Allongé sur le ventre, il ne réagit pas. Je pousse sur mes membres endoloris par l'explosion et me traîne jusqu'à lui. Chaque seconde sans le voir bouger attise mon angoisse.
— Farouk, s'il te plaît...
Je le secoue, le retourne sur le dos. Aucun souffle ne soulève sa poitrine, aucun pouls ne pulse sur sa gorge. D'instinct, je presse mes paumes sur son thorax en me remémorant des gestes flous de premier secours. J'ai l'impression qu'un mur géant vient de s'ériger entre nous et que je m'acharne à le gratter pierre par pierre pour le retrouver de l'autre côté. Hussein s'immisce dans mon dos.
— Huss ! Fais quelque chose !
Sa magie est déjà à l'œuvre. D'une main sur ma nuque, il ponctionne les miettes d'aria qu'il me reste pour les injecter dans le corps inerte. Je voudrais lui en donner plus, attirer à moi toutes les forces qu'a soulevées cette bataille. C'est insuffisant. Hussein fait de son mieux, mais il n'est plus Ahriman, encore moins Ohrmazd. Il ne peut pas réveiller ce qui n'est plus...
Ses mains retombent lourdement contre ses flancs. Il a tout dépensé.
— Nafi, je suis désolé... Il est...
— Non !
Je ne peux pas accepter ça ! Une boule se noue dans ma gorge et éclate en un sanglot enragé. Je redouble d'efforts, comme si j'allais refaire battre ce foutu cœur à la seule force de ma volonté.
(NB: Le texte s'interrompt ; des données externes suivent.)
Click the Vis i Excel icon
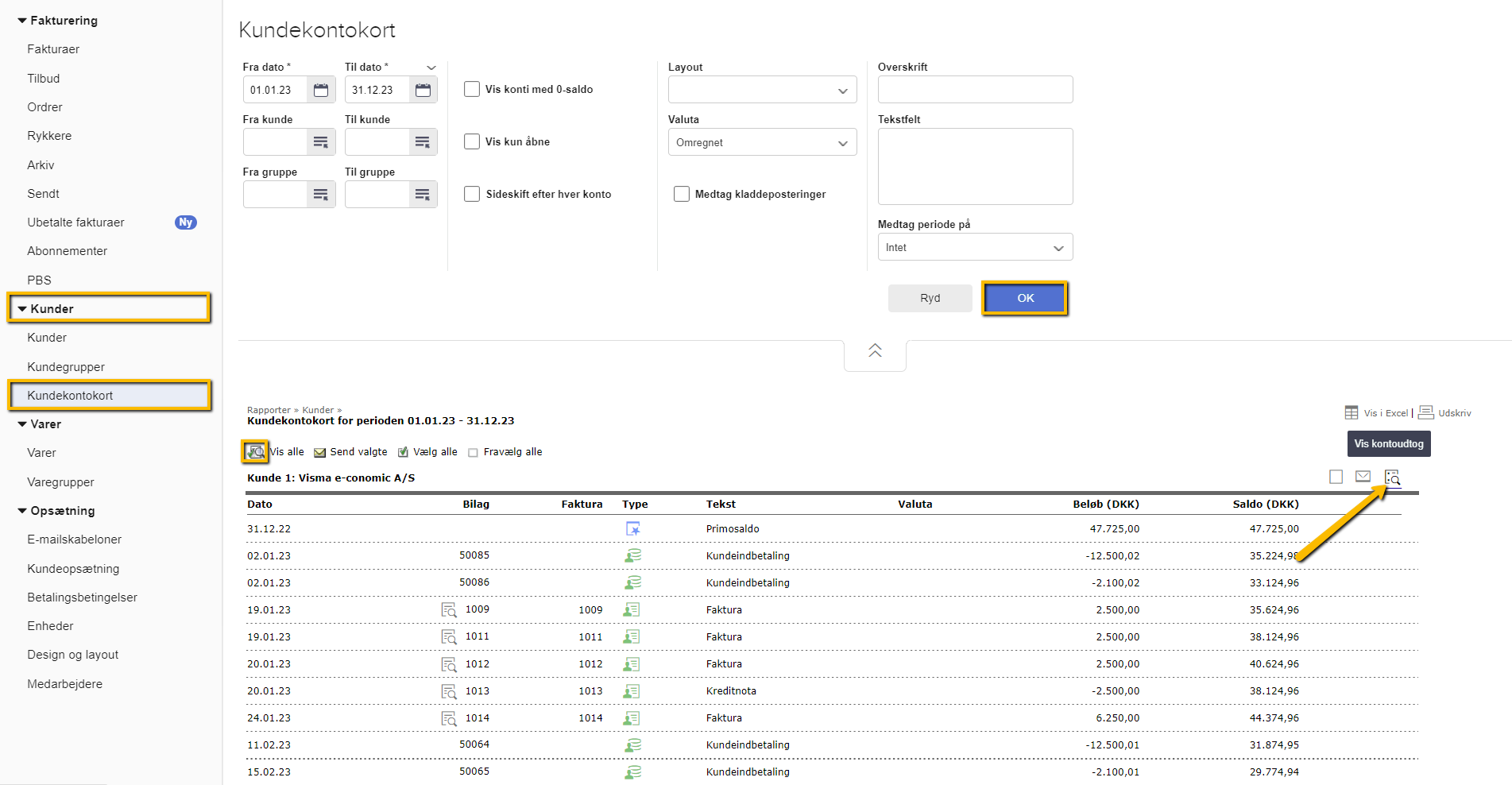1512x785 pixels. (x=1352, y=412)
Tu peux pas m'abandonner comme ça, Farouk. Pas alors que je te découvrais enfin. Pas alors que je commençais à t'aimer. Pour de vrai. Au-delà de la résonance. T'avais pas le droit de te sacrifier comme ça !
— Nafi...
Hussein m'entoure dans ses bras. Je m'écroule dans son étreinte ; intarissable, inconsolable. Je comprends que l'insistance ne mène à rien, qu'il était parti à la seconde où il a planté cette lance. Ahriman l'a entraîné avec lui et il vogue sur les flots de l'haiwa, là où nul ne peut aller le chercher.